Hsiao, Yi; Zhang, Haijian; Li, Ginny Xiaohe; Deng, Yamei; Yu, Fengchao; Valipour Kahrood, Hossein; Steele, Joel R; Schittenhelm, Ralf B; Nesvizhskii, Alexey I.
Afiliação
  • Hsiao Y; Department of Computational Medicine and Bioinformatics, University of Michigan, Ann Arbor, Michigan 48109, United States.
  • Zhang H; Monash Proteomics & Metabolomics Platform, Department of Biochemistry and Molecular Biology, Biomedicine Discovery Institute, Monash University, Clayton, Victoria 3800, Australia.
  • Li GX; Department of Pathology, University of Michigan, Ann Arbor, Michigan 48109, United States.
  • Deng Y; Department of Pathology, University of Michigan, Ann Arbor, Michigan 48109, United States.
  • Yu F; Department of Pathology, University of Michigan, Ann Arbor, Michigan 48109, United States.
  • Valipour Kahrood H; Monash Proteomics & Metabolomics Platform, Department of Biochemistry and Molecular Biology, Biomedicine Discovery Institute, Monash University, Clayton, Victoria 3800, Australia.
  • Steele JR; Monash Genomics & Bioinformatics Platform, Department of Biochemistry and Molecular Biology, Biomedicine Discovery Institute, Monash University, Clayton, Victoria 3800, Australia.
  • Schittenhelm RB; Monash Proteomics & Metabolomics Platform, Department of Biochemistry and Molecular Biology, Biomedicine Discovery Institute, Monash University, Clayton, Victoria 3800, Australia.
  • Nesvizhskii AI; Monash Proteomics & Metabolomics Platform, Department of Biochemistry and Molecular Biology, Biomedicine Discovery Institute, Monash University, Clayton, Victoria 3800, Australia.
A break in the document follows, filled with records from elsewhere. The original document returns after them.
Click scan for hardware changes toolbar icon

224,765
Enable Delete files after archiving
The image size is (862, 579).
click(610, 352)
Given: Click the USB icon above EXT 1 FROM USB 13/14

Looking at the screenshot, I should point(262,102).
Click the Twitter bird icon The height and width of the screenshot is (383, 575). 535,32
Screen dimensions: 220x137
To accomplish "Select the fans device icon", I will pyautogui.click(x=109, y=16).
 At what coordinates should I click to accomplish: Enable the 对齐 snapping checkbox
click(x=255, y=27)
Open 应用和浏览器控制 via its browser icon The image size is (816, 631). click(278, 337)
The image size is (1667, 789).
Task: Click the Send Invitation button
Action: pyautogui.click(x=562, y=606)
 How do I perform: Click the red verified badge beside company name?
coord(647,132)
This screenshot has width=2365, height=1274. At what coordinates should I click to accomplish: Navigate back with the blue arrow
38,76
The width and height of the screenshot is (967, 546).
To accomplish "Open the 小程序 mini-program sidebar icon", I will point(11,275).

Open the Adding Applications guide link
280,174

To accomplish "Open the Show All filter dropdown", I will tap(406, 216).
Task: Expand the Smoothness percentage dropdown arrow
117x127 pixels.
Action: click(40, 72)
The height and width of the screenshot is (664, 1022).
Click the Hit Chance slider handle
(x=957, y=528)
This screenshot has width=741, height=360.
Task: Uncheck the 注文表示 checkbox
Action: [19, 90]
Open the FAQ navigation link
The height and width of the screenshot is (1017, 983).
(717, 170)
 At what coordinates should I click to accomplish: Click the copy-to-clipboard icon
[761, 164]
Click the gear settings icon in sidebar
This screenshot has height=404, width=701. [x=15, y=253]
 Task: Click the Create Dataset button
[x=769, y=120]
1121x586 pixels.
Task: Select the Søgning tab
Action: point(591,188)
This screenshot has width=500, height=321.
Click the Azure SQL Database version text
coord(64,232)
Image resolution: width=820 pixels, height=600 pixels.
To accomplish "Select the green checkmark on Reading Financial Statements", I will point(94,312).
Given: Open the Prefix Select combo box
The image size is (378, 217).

J Proteome Res ; 2024 Sep 10.
Article em En | MEDLINE | ID: mdl-39254081
ABSTRACT
The FragPipe computational proteomics platform is gaining widespread popularity among the proteomics research community because of its fast processing speed and user-friendly graphical interface. Although FragPipe produces well-formatted output tables that are ready for analysis, there is still a need for an easy-to-use and user-friendly downstream statistical analysis and visualization tool. FragPipe-Analyst addresses this need by providing an R shiny web server to assist FragPipe users in conducting downstream analyses of the resulting quantitative proteomics data. It supports major quantification workflows, including label-free quantification, tandem mass tags, and data-independent acquisition. FragPipe-Analyst offers a range of useful functionalities, such as various missing value imputation options, data quality control, unsupervised clustering, differential expression (DE) analysis using Limma, and gene ontology and pathway enrichment analysis using Enrichr. To support advanced analysis and customized visualizations, we also developed FragPipeAnalystR, an R package encompassing all FragPipe-Analyst functionalities that is extended to support site-specific analysis of post-translational modifications (PTMs). FragPipe-Analyst and FragPipeAnalystR are both open-source and freely available.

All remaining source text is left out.